La dernière cage contenant à peine 4 ou 5 mineurs remontera vendredi vers 21h00 du puits de Susville. Beaucoup de mineurs encore en activité ne veulent pas descendre ce jour-là.
«Je vais prendre un jour de congé pour ne pas vivre ça, c’est trop dur», explique Jean-Claude, 49 ans, encore en activité.
«C’est la fin d’une époque, on a du mal à y croire mais cette fois-ci, c’est bien terminé», déplore Georges Maugiron, 71 ans, un ancien mineur syndicaliste, qui s’est battu une grande partie de sa vie pour éviter la fermeture de la mine.
«Grâce à notre combat, on a fait reculer la fermeture de près de 30 ans.

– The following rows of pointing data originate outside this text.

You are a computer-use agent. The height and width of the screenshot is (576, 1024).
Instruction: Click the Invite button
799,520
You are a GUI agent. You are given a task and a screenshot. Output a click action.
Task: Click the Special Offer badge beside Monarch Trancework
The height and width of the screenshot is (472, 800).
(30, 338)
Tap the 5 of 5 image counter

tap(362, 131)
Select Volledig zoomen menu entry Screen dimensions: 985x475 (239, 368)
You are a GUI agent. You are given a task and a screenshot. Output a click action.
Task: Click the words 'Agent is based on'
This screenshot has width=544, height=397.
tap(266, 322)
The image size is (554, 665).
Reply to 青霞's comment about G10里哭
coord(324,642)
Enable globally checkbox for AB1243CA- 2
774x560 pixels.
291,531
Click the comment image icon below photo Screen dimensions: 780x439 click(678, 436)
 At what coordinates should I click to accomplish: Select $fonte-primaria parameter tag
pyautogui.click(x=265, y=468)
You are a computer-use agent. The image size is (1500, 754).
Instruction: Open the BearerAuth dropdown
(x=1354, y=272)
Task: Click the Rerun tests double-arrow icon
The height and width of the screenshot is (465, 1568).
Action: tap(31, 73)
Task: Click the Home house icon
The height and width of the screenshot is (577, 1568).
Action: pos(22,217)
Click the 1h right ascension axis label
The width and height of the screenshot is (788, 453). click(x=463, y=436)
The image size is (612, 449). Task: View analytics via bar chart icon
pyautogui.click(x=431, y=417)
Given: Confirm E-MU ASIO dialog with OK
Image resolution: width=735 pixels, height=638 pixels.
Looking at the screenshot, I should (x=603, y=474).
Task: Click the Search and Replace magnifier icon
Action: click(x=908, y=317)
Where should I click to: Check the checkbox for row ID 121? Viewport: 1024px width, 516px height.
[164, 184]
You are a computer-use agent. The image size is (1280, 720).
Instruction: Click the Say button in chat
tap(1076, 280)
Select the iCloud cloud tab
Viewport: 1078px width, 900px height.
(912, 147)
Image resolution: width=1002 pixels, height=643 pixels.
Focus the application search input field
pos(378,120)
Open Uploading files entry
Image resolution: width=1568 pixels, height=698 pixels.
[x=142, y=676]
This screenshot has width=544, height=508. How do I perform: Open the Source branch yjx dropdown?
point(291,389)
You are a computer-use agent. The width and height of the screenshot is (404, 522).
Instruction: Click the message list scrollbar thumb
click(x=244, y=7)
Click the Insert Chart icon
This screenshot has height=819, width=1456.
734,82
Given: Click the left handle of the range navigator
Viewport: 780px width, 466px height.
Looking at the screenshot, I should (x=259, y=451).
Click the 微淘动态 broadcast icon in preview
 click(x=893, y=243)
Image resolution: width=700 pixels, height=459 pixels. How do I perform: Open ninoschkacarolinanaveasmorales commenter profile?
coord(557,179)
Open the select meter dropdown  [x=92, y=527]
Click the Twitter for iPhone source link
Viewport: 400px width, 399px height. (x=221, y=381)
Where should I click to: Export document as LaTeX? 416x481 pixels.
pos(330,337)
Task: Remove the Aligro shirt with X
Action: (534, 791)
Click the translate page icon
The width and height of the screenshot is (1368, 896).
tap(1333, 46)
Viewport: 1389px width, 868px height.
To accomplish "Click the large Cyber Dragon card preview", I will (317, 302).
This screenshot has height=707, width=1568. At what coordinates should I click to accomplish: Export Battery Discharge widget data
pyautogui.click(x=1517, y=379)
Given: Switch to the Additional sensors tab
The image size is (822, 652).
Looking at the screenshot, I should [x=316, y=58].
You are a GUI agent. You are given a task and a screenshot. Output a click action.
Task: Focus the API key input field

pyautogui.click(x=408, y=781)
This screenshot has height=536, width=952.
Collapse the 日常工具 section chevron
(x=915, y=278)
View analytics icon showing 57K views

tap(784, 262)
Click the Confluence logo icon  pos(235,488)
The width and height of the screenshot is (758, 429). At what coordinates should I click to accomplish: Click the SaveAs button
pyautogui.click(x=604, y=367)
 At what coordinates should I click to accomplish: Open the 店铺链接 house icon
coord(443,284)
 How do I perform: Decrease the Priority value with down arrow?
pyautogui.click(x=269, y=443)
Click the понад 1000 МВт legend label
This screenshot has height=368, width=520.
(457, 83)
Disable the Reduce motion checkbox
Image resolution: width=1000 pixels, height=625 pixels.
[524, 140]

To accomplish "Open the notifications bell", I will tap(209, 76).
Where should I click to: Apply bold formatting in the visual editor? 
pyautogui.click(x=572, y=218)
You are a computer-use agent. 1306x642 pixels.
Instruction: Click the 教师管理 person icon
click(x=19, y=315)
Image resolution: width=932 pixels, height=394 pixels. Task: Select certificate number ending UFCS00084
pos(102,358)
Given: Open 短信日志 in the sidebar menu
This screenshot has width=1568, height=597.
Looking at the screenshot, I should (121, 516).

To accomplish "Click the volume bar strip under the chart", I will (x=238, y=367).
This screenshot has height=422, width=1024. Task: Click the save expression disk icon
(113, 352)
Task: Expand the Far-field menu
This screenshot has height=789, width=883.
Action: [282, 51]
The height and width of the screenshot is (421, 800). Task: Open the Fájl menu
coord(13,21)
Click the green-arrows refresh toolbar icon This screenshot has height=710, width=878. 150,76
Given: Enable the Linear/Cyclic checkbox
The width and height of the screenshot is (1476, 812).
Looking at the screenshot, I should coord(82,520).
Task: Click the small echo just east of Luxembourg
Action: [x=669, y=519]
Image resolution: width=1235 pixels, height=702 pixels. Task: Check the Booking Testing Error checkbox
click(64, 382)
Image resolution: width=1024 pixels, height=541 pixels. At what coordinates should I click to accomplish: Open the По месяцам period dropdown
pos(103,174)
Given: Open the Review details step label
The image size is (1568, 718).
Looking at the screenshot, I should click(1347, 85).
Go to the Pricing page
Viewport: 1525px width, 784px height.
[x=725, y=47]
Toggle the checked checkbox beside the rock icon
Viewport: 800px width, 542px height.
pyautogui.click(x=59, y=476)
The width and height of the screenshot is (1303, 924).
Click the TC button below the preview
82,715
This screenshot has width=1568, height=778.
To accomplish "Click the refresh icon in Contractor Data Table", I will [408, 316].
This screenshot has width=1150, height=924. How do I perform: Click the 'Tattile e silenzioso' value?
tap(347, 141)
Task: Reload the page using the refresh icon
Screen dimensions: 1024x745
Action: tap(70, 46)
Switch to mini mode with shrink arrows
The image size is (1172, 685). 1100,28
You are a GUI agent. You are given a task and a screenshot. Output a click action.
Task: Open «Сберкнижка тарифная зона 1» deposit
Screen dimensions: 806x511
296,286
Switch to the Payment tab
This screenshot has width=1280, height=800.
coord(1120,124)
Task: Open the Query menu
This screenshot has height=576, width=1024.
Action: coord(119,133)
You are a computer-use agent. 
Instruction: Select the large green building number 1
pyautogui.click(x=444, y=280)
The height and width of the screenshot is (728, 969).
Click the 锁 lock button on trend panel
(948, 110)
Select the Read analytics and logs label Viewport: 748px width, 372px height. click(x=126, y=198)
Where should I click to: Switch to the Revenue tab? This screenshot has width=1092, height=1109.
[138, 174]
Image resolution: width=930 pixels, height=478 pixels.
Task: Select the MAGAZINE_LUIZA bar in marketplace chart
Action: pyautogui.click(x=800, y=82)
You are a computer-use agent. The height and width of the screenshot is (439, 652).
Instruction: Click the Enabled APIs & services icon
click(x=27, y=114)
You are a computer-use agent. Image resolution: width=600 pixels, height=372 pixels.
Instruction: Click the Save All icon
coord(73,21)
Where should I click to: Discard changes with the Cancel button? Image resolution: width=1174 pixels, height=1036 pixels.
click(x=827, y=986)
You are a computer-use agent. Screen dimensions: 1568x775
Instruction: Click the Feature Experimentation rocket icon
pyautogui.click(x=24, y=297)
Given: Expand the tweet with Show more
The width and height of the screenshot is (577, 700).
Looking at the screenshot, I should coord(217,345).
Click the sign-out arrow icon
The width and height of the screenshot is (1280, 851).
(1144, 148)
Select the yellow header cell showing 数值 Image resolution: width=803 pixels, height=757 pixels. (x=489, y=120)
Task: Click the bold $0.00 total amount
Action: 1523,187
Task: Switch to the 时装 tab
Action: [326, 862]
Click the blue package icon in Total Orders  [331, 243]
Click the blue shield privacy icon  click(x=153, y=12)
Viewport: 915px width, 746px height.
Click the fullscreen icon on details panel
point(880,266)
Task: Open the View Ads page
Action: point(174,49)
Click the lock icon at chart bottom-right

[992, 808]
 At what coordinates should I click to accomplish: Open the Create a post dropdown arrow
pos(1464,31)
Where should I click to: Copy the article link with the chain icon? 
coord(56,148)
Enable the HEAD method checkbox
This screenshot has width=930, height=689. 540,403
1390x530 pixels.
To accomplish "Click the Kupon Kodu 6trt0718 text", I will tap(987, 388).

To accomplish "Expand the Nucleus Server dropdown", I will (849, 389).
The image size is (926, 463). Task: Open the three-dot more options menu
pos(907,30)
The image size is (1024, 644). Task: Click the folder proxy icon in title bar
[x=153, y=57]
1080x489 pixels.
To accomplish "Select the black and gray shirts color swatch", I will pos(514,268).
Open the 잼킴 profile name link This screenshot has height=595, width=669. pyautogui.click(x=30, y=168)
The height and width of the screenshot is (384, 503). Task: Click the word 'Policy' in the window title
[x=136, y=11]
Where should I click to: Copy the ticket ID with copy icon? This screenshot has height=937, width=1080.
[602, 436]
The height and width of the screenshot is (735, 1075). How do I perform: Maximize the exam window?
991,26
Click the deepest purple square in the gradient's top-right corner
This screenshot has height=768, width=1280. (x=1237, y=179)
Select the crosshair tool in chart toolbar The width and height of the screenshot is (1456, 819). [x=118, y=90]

La première décision d’arrêter date de 1968», se rappelle-t-il.
La mine de la Mure, à une quarantaine de km au sud de Grenoble, a connu son âge d’or dans les années 50: plus de 3.800 personnes y travaillaient, dont 2.000 mineurs de fond.
«Tout tournait autour de la mine, c’est elle qui faisait vivre tout le plateau matheysin», se souvient Eugène Roux, 78 ans.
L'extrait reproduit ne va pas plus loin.